O maior número de alunos terá aulas no modelo misto, com alternância dos grupos que frequentam a escola e dividido em dois momentos: o “Tempo Escola”, que consiste no atendimento presencial na unidade escolar com turmas subdivididas em grupos, e no “Tempo Casa”, que consiste em atividades na plataforma digital Google Classroom ou por meio da retirada das atividades impressas.

“Estamos trabalhando para garantir uma retomada presencial segura e democrática, baseada em três pilares: estrutura física, de pessoal e equipamentos de proteção individual. Se em alguma escola essas três condições não forem atendidas, naquela unidade o retorno será no modelo remoto”, explica o secretário de Estado da Educação, Luiz Fernando Vampiro.

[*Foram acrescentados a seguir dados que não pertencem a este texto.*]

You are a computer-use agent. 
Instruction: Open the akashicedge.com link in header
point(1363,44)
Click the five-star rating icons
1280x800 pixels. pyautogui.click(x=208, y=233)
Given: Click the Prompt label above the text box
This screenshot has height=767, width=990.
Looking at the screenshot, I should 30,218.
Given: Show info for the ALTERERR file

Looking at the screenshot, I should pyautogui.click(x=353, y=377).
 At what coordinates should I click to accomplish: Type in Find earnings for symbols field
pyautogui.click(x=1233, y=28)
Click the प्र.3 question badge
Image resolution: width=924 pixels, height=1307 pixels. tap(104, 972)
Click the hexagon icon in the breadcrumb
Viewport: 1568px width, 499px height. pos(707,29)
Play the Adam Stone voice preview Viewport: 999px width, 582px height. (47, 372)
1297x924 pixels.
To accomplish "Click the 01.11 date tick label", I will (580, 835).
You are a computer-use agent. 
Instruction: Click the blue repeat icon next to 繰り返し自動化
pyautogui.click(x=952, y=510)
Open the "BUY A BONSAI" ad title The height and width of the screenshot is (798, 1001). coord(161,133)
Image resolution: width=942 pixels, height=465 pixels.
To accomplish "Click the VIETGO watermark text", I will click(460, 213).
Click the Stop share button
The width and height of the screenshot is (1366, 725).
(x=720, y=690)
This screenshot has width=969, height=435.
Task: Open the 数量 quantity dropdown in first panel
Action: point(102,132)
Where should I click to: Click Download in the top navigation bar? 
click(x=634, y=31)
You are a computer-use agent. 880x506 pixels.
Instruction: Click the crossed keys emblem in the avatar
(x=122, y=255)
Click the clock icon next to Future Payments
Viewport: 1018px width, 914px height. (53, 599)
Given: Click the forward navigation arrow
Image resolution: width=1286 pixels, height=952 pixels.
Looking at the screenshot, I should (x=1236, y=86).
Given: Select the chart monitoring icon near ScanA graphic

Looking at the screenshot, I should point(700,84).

Para isso, o secretário informa a ampliação do 0800 644 7890, que funcionará das 7h até 19h, um canal aberto com a comunidade escolar para sanar os possíveis problemas.

Investimentos

Desde 2020, os investimentos na compra de EPIs para a rede estadual chegam a R$ 8 milhões. Os materiais que estão sendo entregues às escolas incluem um milhão de máscaras, álcool em gel, incluindo 23 mil dispensers e quatro mil tótens para distribuição, 3,5 mil termômetros digitais infravermelhos e 22 mil protetores faciais (face shield).

As normativas que estabelecem o regramento do retorno das aulas presenciais estão previstos na lei nº 18.032/2020, aprovada pela Alesc e que reconhece a educação como serviço essencial no Estado, pelo decreto nº 1.003/2020 e pela portaria 983/2020.

Esses regramentos têm como base o Plano de Contingência para Educação (PlanCon), que foi apresentado à sociedade ainda em setembro. O documento detalha em oito cadernos os protocolos necessários para o retorno seguro às escolas e foi construído em conjunto com 15 entidades, incluindo o Ministério Público e duas comissões da Alesc, complementado pelo Comitê Técnico-Científico da Defesa Civil.

É de responsabilidade da Vigilância Sanitária Municipal, Vigilância Sanitária Estadual, Polícia Civil, Polícia Militar, Corpo de Bombeiros Militar do Estado de Santa Catarina, fiscalizar os estabelecimentos com o objetivo de garantir o cumprimento das medidas sanitárias exigidas.

Foto: Julio Cavalheiro / Secom

Internet gratuita para alunos e professores acessarem atividades remotas

Os alunos e professores da rede estadual também terão internet cedida pelo Governo do Estado para acessar as ferramentas educacionais utilizadas no ensino remoto, como a plataforma “Google for Education”. O contrato assinado com as operadoras de telefonia para adquirir pacotes de dados para acesso à internet pelo celular pode chegar a R$ 900 mil por mês e beneficia mais de 550 mil usuários.